Concurrent Tasks
I am currently trying to make it possible to run concurrent "tasks" on the lispBM evaluator. This text is a description of the state, at this point in time, of that experiment. There are many changes to the code that goes into this, therefore the code goes on a separate branch called "concurrency" in the GitHub repo.
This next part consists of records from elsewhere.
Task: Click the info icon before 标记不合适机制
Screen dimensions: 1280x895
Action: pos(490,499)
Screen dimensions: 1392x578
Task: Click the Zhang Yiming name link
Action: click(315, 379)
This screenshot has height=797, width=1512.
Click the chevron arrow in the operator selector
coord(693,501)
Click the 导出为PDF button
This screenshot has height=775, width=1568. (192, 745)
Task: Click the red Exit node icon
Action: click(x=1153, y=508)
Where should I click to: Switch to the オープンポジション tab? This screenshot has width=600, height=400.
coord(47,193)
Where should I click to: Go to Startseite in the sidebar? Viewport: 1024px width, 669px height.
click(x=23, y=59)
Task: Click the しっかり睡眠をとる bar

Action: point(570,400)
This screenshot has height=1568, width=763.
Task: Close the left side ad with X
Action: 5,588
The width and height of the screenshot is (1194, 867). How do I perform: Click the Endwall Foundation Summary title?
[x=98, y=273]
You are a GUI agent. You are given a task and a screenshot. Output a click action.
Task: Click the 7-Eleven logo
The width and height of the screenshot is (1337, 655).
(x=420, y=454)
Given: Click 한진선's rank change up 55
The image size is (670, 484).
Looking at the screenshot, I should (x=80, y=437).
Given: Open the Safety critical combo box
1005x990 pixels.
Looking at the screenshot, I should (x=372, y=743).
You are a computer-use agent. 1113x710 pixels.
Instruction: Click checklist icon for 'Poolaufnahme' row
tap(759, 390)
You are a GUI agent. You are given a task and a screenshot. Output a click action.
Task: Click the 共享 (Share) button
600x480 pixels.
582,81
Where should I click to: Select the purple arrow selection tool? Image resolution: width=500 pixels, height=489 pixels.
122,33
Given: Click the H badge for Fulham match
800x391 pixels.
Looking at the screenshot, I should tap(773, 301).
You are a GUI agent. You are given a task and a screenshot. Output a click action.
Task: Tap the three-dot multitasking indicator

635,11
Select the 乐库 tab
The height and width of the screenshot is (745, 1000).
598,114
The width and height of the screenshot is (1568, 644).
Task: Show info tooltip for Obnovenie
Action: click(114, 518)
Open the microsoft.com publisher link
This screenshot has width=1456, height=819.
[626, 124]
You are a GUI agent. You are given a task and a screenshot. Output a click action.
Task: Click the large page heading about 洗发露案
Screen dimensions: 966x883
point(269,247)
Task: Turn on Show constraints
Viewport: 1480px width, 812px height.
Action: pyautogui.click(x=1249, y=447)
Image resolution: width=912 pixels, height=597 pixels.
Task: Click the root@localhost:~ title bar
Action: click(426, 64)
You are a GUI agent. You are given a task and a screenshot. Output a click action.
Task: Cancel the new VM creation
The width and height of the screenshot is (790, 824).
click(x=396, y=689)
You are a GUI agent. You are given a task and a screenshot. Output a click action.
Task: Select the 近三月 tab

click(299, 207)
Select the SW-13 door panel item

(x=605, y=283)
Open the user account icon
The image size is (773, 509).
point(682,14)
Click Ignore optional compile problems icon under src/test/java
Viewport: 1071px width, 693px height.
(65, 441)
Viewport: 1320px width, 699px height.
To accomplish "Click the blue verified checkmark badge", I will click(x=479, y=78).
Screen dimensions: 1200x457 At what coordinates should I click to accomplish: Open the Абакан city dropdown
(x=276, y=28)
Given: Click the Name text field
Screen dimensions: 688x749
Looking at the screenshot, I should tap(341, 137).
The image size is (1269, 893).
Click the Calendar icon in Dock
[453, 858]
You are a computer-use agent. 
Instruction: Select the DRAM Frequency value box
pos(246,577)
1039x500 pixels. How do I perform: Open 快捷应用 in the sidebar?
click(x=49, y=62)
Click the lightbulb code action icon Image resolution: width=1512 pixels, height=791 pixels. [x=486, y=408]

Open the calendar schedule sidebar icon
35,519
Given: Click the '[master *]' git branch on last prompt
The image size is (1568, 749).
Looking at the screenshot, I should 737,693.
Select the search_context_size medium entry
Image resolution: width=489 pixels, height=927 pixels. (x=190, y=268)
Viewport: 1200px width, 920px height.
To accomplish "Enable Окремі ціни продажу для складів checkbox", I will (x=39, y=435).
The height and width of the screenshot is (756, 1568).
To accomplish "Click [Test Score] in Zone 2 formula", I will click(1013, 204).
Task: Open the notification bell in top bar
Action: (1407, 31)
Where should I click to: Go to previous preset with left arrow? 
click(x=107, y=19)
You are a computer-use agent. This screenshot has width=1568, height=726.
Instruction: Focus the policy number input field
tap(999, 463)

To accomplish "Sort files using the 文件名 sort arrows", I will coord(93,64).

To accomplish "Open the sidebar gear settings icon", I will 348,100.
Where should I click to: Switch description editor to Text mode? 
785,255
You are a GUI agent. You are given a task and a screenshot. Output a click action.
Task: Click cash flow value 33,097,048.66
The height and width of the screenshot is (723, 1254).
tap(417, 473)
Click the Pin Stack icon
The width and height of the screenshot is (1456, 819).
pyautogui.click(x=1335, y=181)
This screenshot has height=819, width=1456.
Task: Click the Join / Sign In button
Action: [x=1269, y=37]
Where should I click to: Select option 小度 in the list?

The "concurrent" branch contains a working example REPL, called
repl-cps but the collection of tests have not been updated
to run on the, let's call it, concurrent runtime system. So all tests
will currently fail. The repl example runs on x86 32bit and uses
pthreads to continuously run the evaluator in parallel with the reader
part of the repl.
This experiment is about concurrency, not parallelism, so the idea is
to time-share the evaluator between several contexts. To
realize this the biggest changes are all in the eval_cps.c
file which contain the evaluator.
Constructive feedback is as usual extremely appreciated. Thanks!
Example Program
Let's start with an example that illustrate what is currently
implemented. The program below runs forever and starts off with yielding
for 500000 usec (0.5 seconds), then prints out a message
and a counter value.
(let ((f (lambda (x)
(progn
(yield 500000)
(print "hello " x \#newline)
(f (+ x 1))))))
(f 0))The lispBM program above is conceptually similar to the C program below.
while (true) {
usleep(500000);
printf("hello %d\n", x++);
}The screenshots below show what is output to the screen with one or
two instances of this example program running. In the
Two instances case, the second instance was started when
the first one had reached a count of about 229.
| One instance | Two instances |
|---|---|
 |
 |
Evaluation Contexts and Task Queues
The earlier text on the
evaluator hints that there is a datatype called
eval_context_t that holds most information about the
currently running program. This eval_context_t datatype is
extended a little bit here. Just as before, the context hold a program,
a currently executing expression and a current environment as well as
the continuation stack. Thus, each task has its own private continuation
stack while the heap is shared between all tasks.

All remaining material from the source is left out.